Online commerce activities continue pushing people away from traditional brick and mortar retail. While the percentage may seem staggering, some on Wall Street think that Credit Suisse is being conservative in its prediction.

“There are a lot of malls that know they are in big trouble,” Ron Friedman, a retail expert at Marcum, told the Los Angeles Times. “It’s more in the 30 percent range.”

Brick and mortar stores are competing with online retail, and the internet is winning. Store-closing announcements are made almost daily, with Michael Kors announcing Wednesday that it may close as many as 125 of its stores.

J.C. Penney, Sears, and Macy’s have all announced store closings in recent months as they struggle to keep up with evolving consumer habits.

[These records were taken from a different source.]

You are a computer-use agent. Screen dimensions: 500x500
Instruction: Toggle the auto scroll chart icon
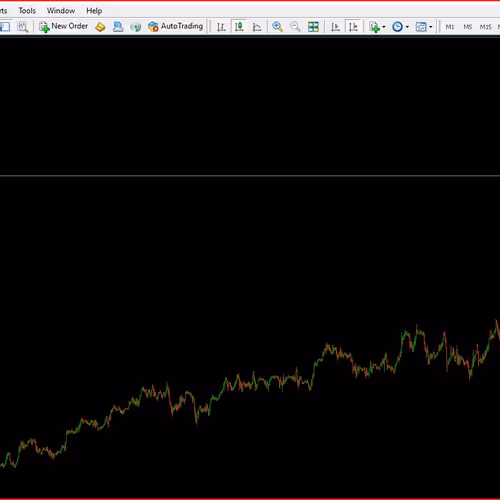point(335,27)
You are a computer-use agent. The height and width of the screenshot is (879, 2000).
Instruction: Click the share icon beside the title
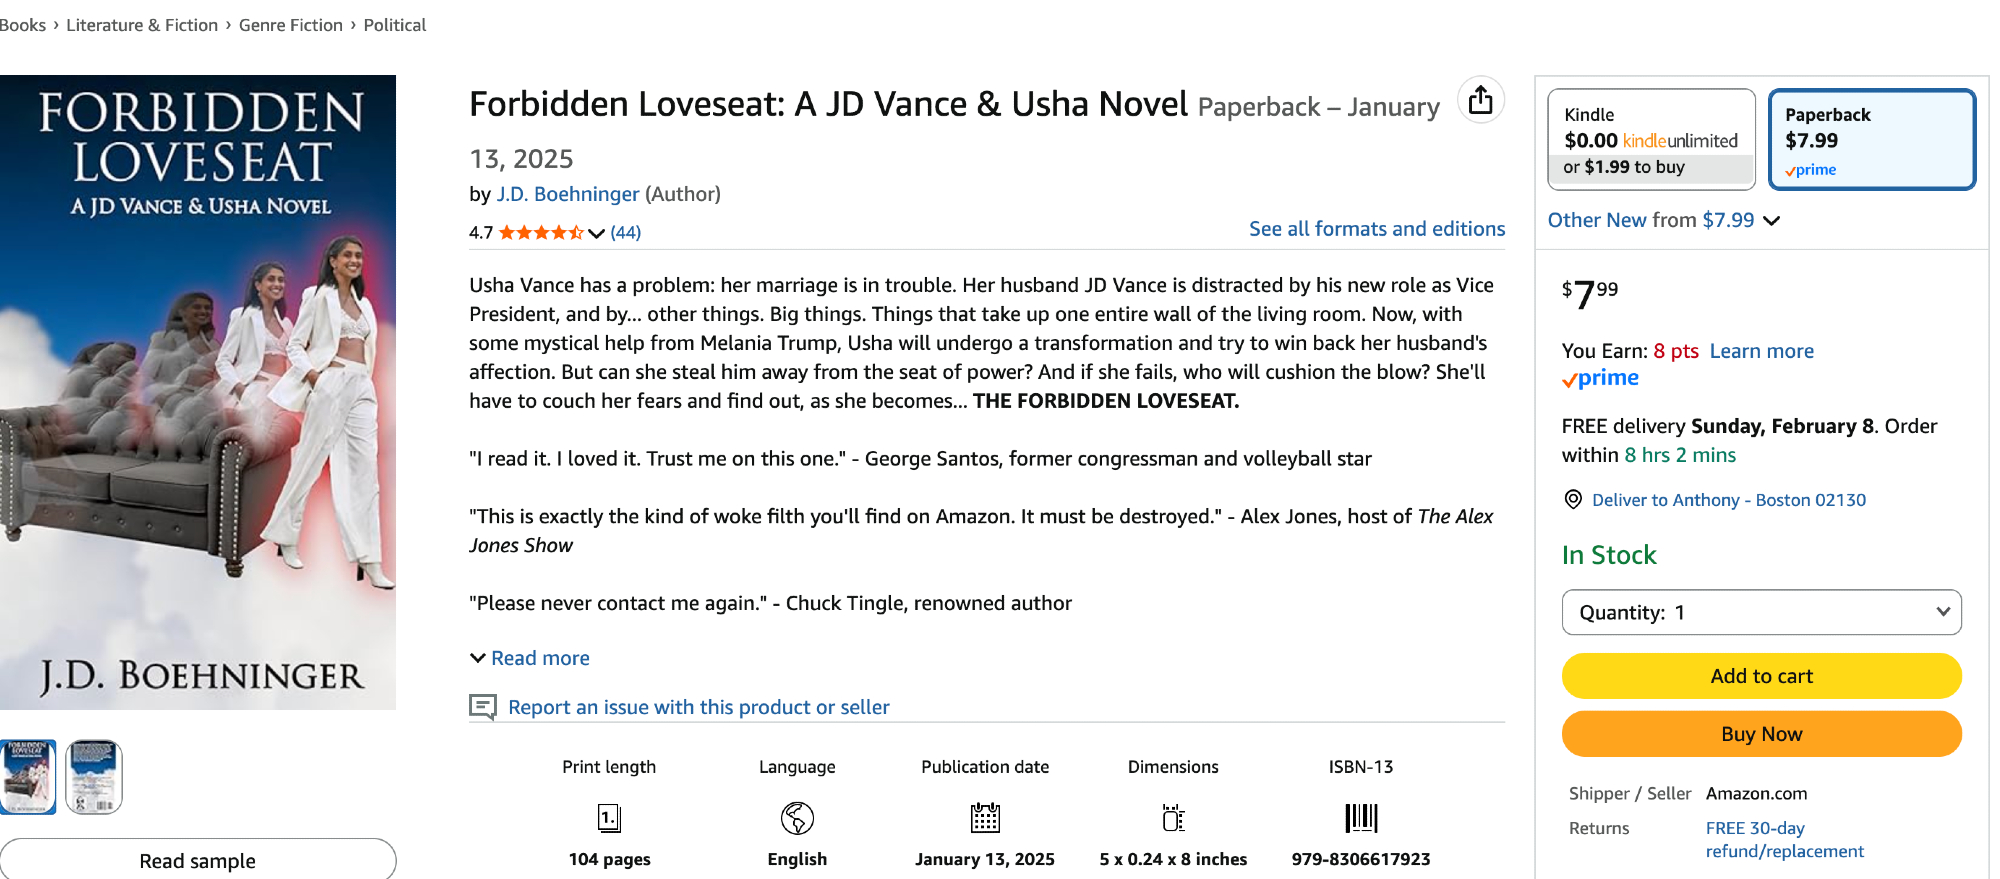[x=1481, y=100]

Stores that are doing well are ones that are not usually located inside a mall. Ulta Beauty, T.J. Maxx and The Home Depot are the fastest growing retailers, but they are not stores that subscribe to the old model of a fixed location where stores come together under one roof.

Low end malls are set to bare the brunt of the closures, although demand for high end shopping inside physical stores is also experiencing a slump.

Consumers now shop online for products, using e-commerce websites like Amazon. As e-commerce sites speed up their delivery time, brick and mortar retailers continue to suffer.

While there were 5,000 malls in the United States at the height of mall culture, only 1,100 malls exist today, with another 400 expected to close.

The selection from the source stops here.